The 25-year-old producer/songwriter/DJ has already become a major concert draw: he recently sold out all 1,300 tickets for 2 nights at L.A.’s prestigious Music Box Theater in little over an hour – and that’s one of his smaller shows. Usually he’s playing to tens of thousands, headlining the biggest tents at festivals globally. Taking to the stage alongside his trademark pole dancers, Borgore’s bass-in-your-face frenzy usually ends with a cavalcade of bare breasts onstage and him crowd surfing over furious mosh pits. “Most DJs just sleep behind the decks, checking their email,” Borgore notes. “I try to bring some stage presence: I want to bring something from the live-band culture to the electronic world.”

That outrageousness belies the unexpected sophistication lurking beneath Borgore’s provocative persona. Before he became one of the world’s biggest dubstep DJs, he was best known as the drummer for Shabira, the hardcore metal band he co-founded in his hometown of Tel Aviv after a stint in the Israeli army as a fitness specialist. (“I was an aerobics instructor, pretty much,” he says. “They hated me!”) Heavy music still flows in Borgore’s veins: his first physical release, 2011’s The Filthiest Hits collection, came out on notable metal imprint Sumerian, and he recently completed successful tours with shock-rockers Hollywood Undead and U.K. metalcore maniacs Asking Alexandria. Borgore’s surprising influences actually make sense considering his diverse background. He’s a formally trained jazz musician who studied at Tel Aviv’s prestigious Thelma Yellin music academy – Israel’s equivalent of Berklee and Julliard, where he learned to write big-band charts and became a virtuoso saxophone prodigy. As a result, his influences aren’t typical: Bach, Wayne Shorter and John Coltrane coexist on Borgore’s iPod alongside Deftones, Aphex Twin, and Louie Armstrong. He memorably covered the standard “Cry Me A River” (originally made famous by ‘50s chanteuse Julie London) on his 2010 Borgore Ruined Dubstep Vol. 1 EP, and Ella Fitzgerald remains his favorite vocalist. “There’s no better singer than Ella,” he notes. “She’s it, mate.”

Borgore’s life changed, however, when he stumbled into a Tel Aviv indie club one night four years ago, where he was assaulted by a selection of early U. K. dubstep tracks on the soundsystem. “The DJ was playing all the Croydon guys – Skream, Benga, Mala, Coki,” Borgore explains. “Hearing that was super life-changing; I loved drum and bass, trance, and hip-hop, and dubstep brought all of that together! It made me feel something I’d never experienced before.” He started making dubstep-influenced tracks immediately: when he began putting them with rude, primitive videos on the Internet, they received instant reaction. “I was like an early version of Rebecca Black or Kreayshawn,” Borgore recalls. “I started with MySpace, and then Facebook and YouTube – and I was doing bigger numbers than the big players. It was all viral: I knew I was doing something right.”
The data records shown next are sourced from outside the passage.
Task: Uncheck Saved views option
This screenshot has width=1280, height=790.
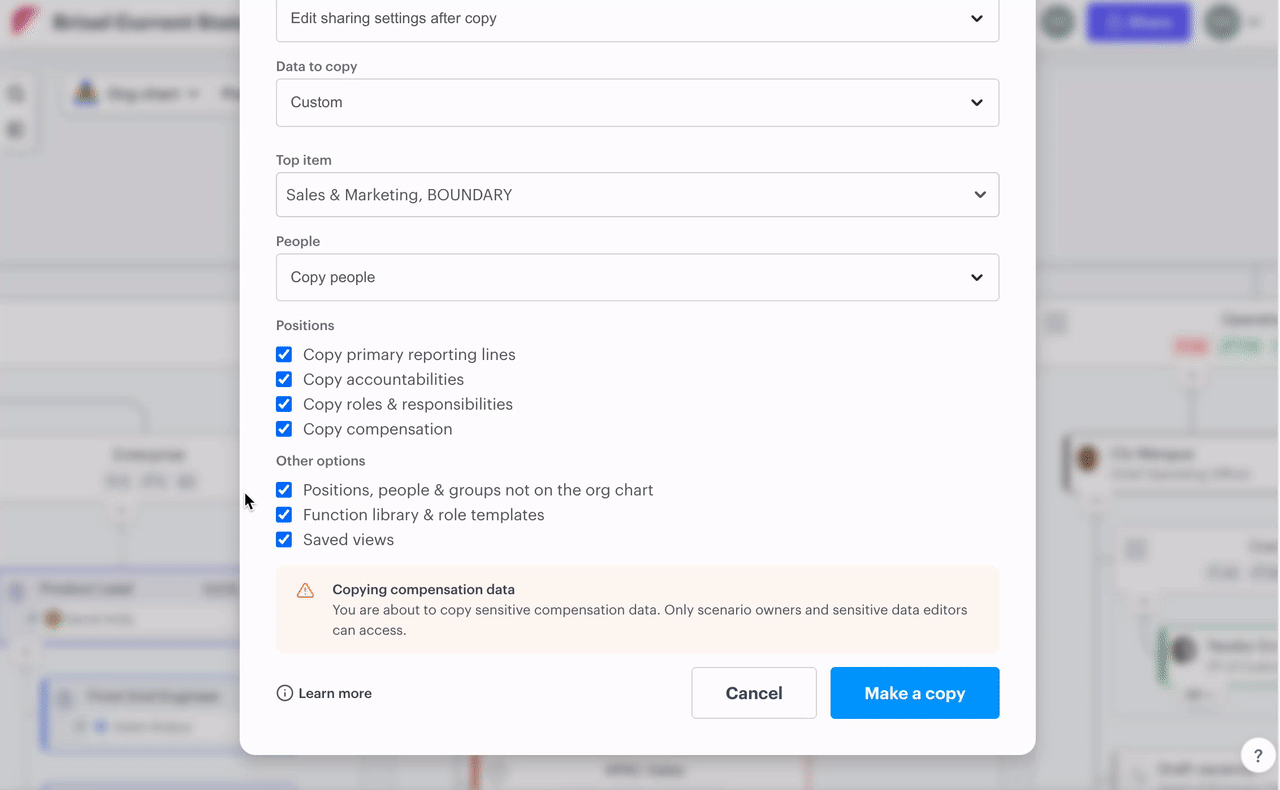Action: tap(284, 540)
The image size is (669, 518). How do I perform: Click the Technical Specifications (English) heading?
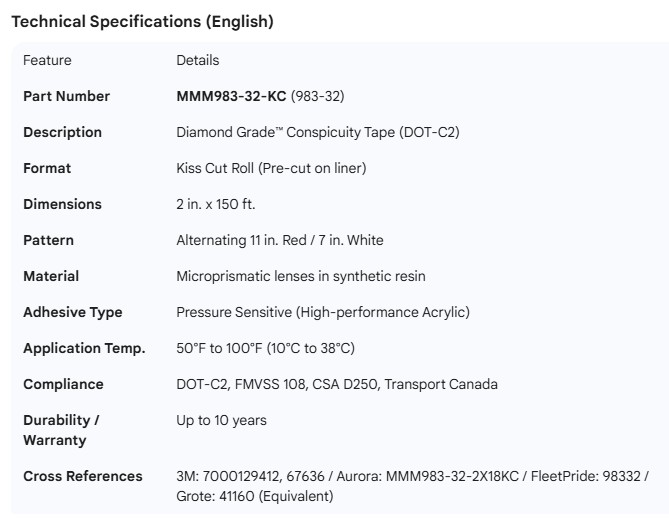coord(141,22)
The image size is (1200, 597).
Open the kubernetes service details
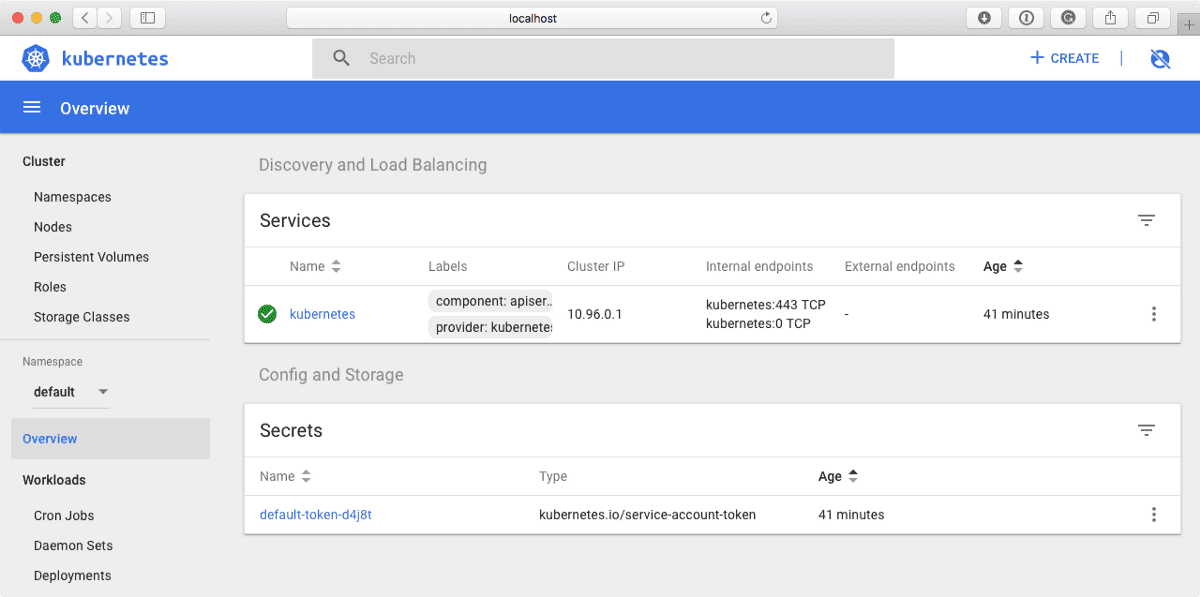(x=322, y=313)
Sharing bills with the likes of Tiesto, Hardwell, Skrillex, Calvin Harris, Rusko, and 12th Planet, Borgore came up with the new global scene of producers and DJs that’s transformed dubstep, moving the sound from dank basement clubs to arenas. His debut digital EP Gorestep Vol. 1 appeared in 2009 on Seattle’s influential Shift Recordings: early Borgore hits like “Love” and “Ice Cream” devastated bassheads with skull-pulverizing drum beats, screaming synth arpeggios, and stomach-churning wobble, topped off by his own humorous, X-rated rapping. It proved so radically distinct from then-mainstream dubstep, he considered it his own genre. “It was different,” he explains. “I came out with some heavy as fuck tunes and called it ‘gorestep.’ Now people who hated me are playing full sets of this sound! They dissed me, calling what I did ‘bro step,’ but I proved them wrong. Girls love my music: I had forty girls dancing onstage with me at a recent show.”

At this point, there’s nothing to stop Borgore doing things his way. He recently relocated from Tel Aviv to Los Angeles in order to build his insane worldwide empire “I’m saying the craziest shit, doing the craziest stuff you’re not supposed to do,” he explains. “I never thought it would get to this point. But whenever I accomplish one dream, I want to get the next, bigger one. Right now, what excites me is making the live show even crazier, and creating a legit artist album – and if I want it, I get it.”